O espectáculo e os bastidores

Filipe Diniz

A expressão «sociedade do espectáculo» foi cunhada por Guy Debord. E não será por outras opiniões anticomunistas que se deixará de reconhecer que reflectiu sobre esta matéria de forma certeira e útil.

Os últimos dias foram memoráveis. Numa sequência mediática sem falhas nem sobreposições sucederam-se a aristocracia-espectáculo, a beatificação-espectáculo e a execução-espectáculo. A máquina funcionou em todo o seu poder. Comunicou, em continuidade e com toda a clareza, a estabilidade e a força da ordem social dominante, da ordem espiritual reaccionária dominante e da lei irrestrita do mais forte.

Os três espectáculos são complementares, e por detrás do cor-de-rosa do primeiro e da unção beata do segundo está necessariamente a violência e a forma de execução do terceiro. O presidente do Peru, Alan Garcia, na mais grotesca mas também na mais elucidativa das afirmações proferidas neste quadro, acabou por verbalizar uma associação entre dois dos espectáculos que outros teriam talvez preferido deixar subliminar: «a morte de Bin-Laden é o primeiro milagre de João Paulo II».

Ao que parece há em toda esta sequência de espectáculos algumas histórias mal contadas. Não têm importância, porque neste espectáculo não comanda a racionalidade mas a conclusão pretendida.

Num dos seus textos Debord escreve: «esta democracia tão perfeita fabrica ela mesma o seu inconcebível inimigo: o terrorismo. Ela quer, com efeito, antes ser julgada pelos seus inimigos do que pelos seus resultados». […] Para as «populações espectadoras» tudo o resto, comparado ao terrorismo, «deverá parecer-lhes mais aceitável […]».
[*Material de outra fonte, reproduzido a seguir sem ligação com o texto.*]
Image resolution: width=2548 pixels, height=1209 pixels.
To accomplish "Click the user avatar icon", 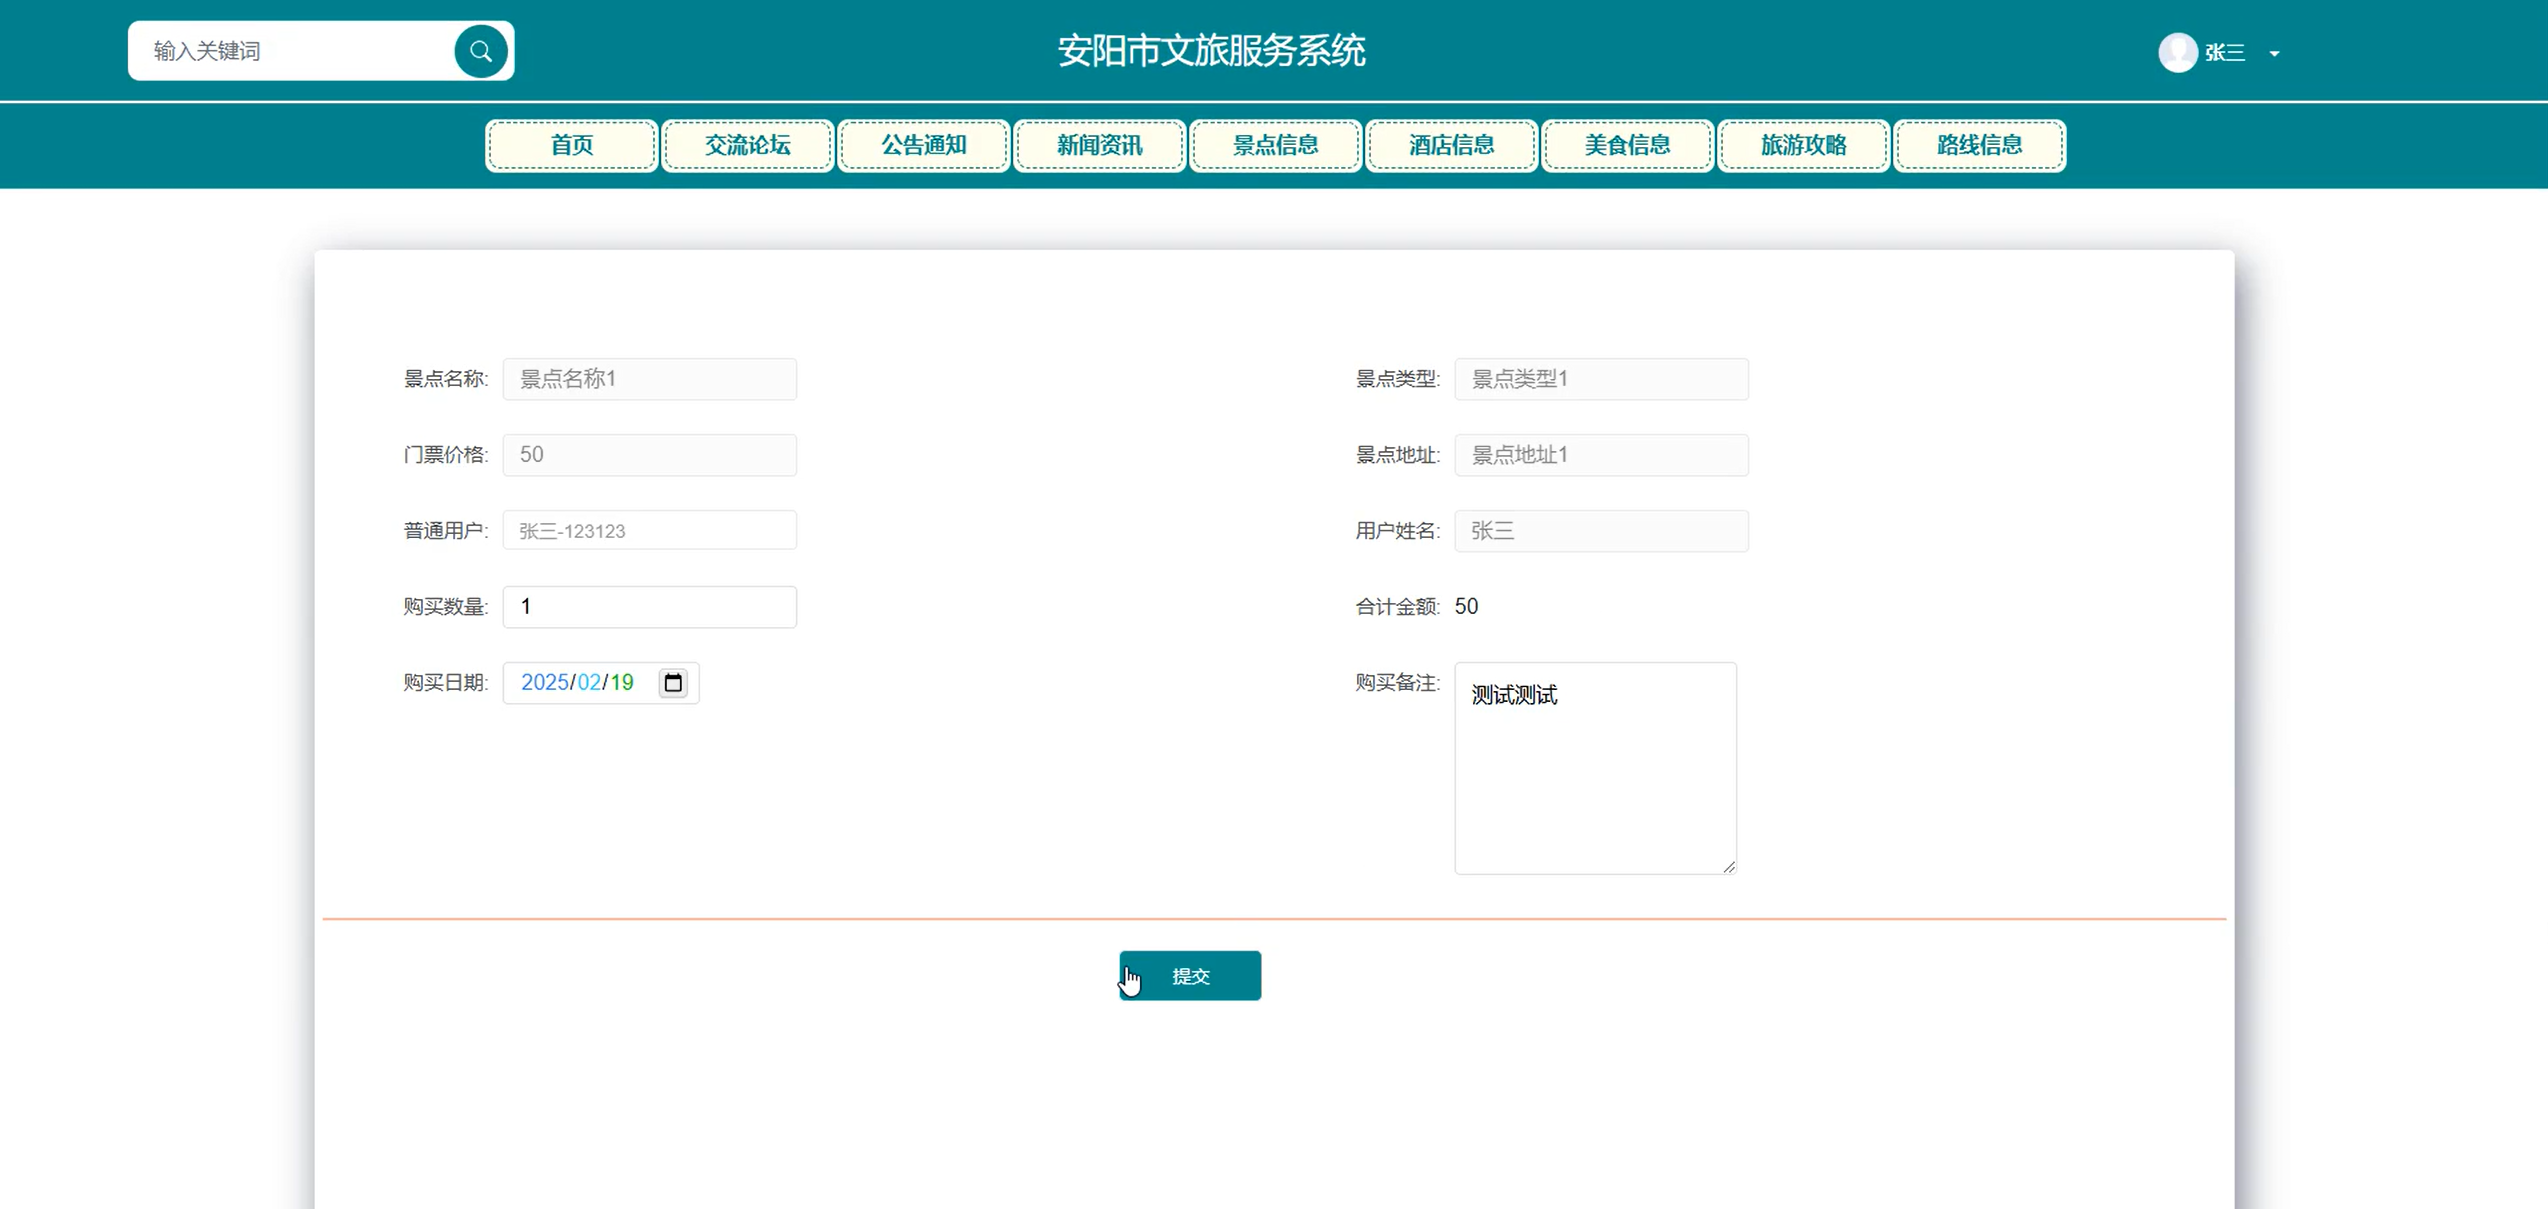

O espectáculo oculta os bastidores. A formulação das imposições do FMI/BCE/UE ao povo e ao País evoluiu na sombra e no segredo. Como se não houvesse uma longa história anterior, como se não fossem conhecidas as desastrosas receitas incessantemente repetidas no único e exclusivo interesse do grande capital transnacional. É também esse o resultado que esta maré mediática procura obter: tornar aceitável o que é intolerável.

Mas a sociedade não se divide entre um poder absoluto e «populações espectadoras». A última palavra pertence aos trabalhadores e ao povo em luta. Mais tarde ou mais cedo serão eles os protagonistas do espectáculo.